Hospitals Probed Over Bid-Rigging
Federal prosecutors are investigating allegations that bid rigging and fraud at Mount Sinai Medical Center and New York-Presbyterian Hospital resulted in the hospitals awarding contracts worth tens of millions of dollars to outside contractors.

Purchasing officials at the hospitals, two of the city's largest and most prestigious, are alleged to have gotten more than a million dollars in payments from companies that were then given lucrative contracts to perform work such as re-insulating pipes and removing asbestos, according to documents filed in the Southern District of New York.
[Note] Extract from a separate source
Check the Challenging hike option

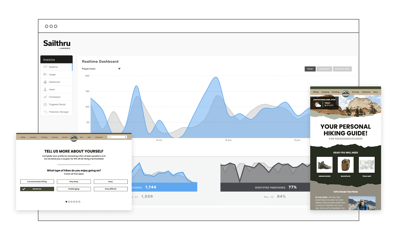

Nine contractors are involved in the case. So far, eight people and three companies supplying the hospitals have pleaded guilty to charges including bid-rigging, mail fraud and tax fraud. Three more people have been indicted on similar charges.

The Federal Bureau of Investigation and Internal Revenue Service have been investigating and the Justice Department's Antitrust Division is prosecuting the allegations in the case.

A Mount Sinai spokesman said the hospital notified the Justice Department "about the possibility of impropriety immediately after it was identified in an internal audit" and is cooperating with the investigation. The spokesman said the hospital dismissed the employee under investigation and instituted tougher contracting systems.

Mount Sinai has a policy of awarding sizable contracts through competitive bidding, according to the indictment. To appear to satisfy the policy, prosecutors say, Mr. Perciavalle had the Long Island City company submit higher bids on the letterhead of other companies.